Der Teufel wird folgerichtig in engbegrenzte Finsternis verbannt. Unsere Füße gleiten auf glattem tiefschwarzen Gestein fast aus, während wir im rötlichen Feuerschimmer diabolisch übergroß eine Grimasse auf die Bildwand projiziert sehen. Selbige zitiert zur Abwechslung den deutschen Bibeltext: »Alles nur, weil er einen Sohn wollte ...« und »... lässt er dich im Stich« höhnt Satan da. Die nächsten drei Räume charakterisieren auf originelle Art die drei erwähnten, allzu verwandten Glaubensbekenntnisse. Der Islam kommt da relativ diesseitig als kulinarisch versierter Mekkapilger an vier mit Anschauungsmaterial geradezu überfüllten Tischen zur Geltung.
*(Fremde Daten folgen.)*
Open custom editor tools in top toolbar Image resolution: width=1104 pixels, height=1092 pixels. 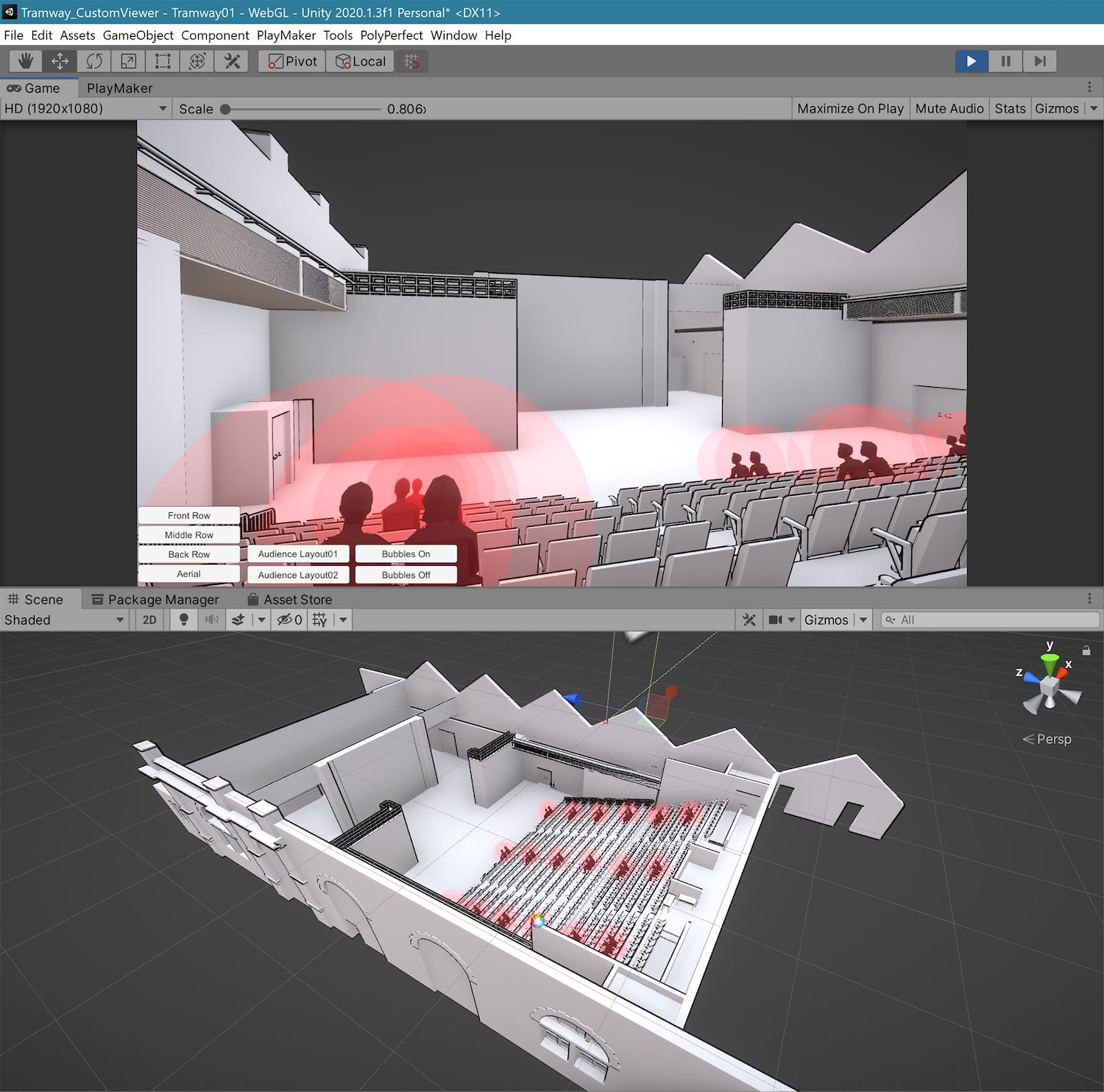232,61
Das Christentum wird dagegen mit einer lehrhaft ausgedeuteten Projektion eines Ölbildes von Caravaggio veranschaulicht. Auch Kunst von Rembrandt und Otto Dix stimmt dazu ein. Mag sein, dass eine ausufernde Kruzifixierung die Idee einer uferlosen Vervielfältigung von Kreuzen als Wanddekoration eingab. Jedenfalls kommt das Judentum da im Vergleich seriöser zur Geltung. Die Anmutung einer Bibliothek wird von den Grabsteinen dreier Märtyrer aus dem 13. Jahrhundert unterbrochen. Diese weihevolle Atmosphäre wird beim Weitergehen danach wieder in Frage gestellt, wenn die in den Bibeltexten stiefmütterlich behandelten Mütter Hagar und Sara thematisiert werden. Die tänzerische Interpretation des familiären Sujets durch die israelische Tanzcrew »Club Guy & Roni« wird filmisch gezeigt. Den Fußboden bedeckende Kochtöpfe warten derweil auf weinende Tropfen aus an der Decke hängenden Krügen.
In furiosem, nun wieder tief überzeugenden Wechsel präsentieren sich die letzten fünf Räume: Der vom blitzenden Messer Abrahams bedrohte Widder darf vom ultraprominenten Damien Hirst in goldgehörnter Tiefschwärze beigesteuert werden. Das Kontrastprogramm in Gestalt des »Agnus Dei« kommt vom spanischen Barockmaler Zurbaran, erleuchtet in magischen Dunkel. Unsere von Lammwolle verwöhnten Füße schreiten hinaus auf einen Flur, der von einer Unzahl bedrohlicher Ketten und Riemen, Stricke und Seile verhängt ist. So auf die vieldeutige Bindung in ein mörderisches Schema vorbereitet, erleben wir anschließend die Apotheose der drohenden Gewalt auf drei riesigen Projektionsflächen. Von wohlgeordneten Hieb- und Stichwaffen flankiert, dürfen wir das aktuelle Hinmorden junger Menschen in aller Welt miterleben. Erschütternd. Die Überblendung wiederum mit allzu ästhetisch anmutenden Tanzposen relativiert diesen tiefen Eindruck jedoch. Im Schlussraum wird unser Blick auf tapezierte Zeitungsseiten mit der tödlichen Bedrohung jeden Tages, den Gott gemacht hat, konfrontiert. Endfrage: Willst du Abraham sein?
Saskia Boddeke & Peter Greenaway: »Gehorsam«. Jüdisches Museum Berlin, bis 13. September Mo 10-22, Di-So 10-20 Uhr.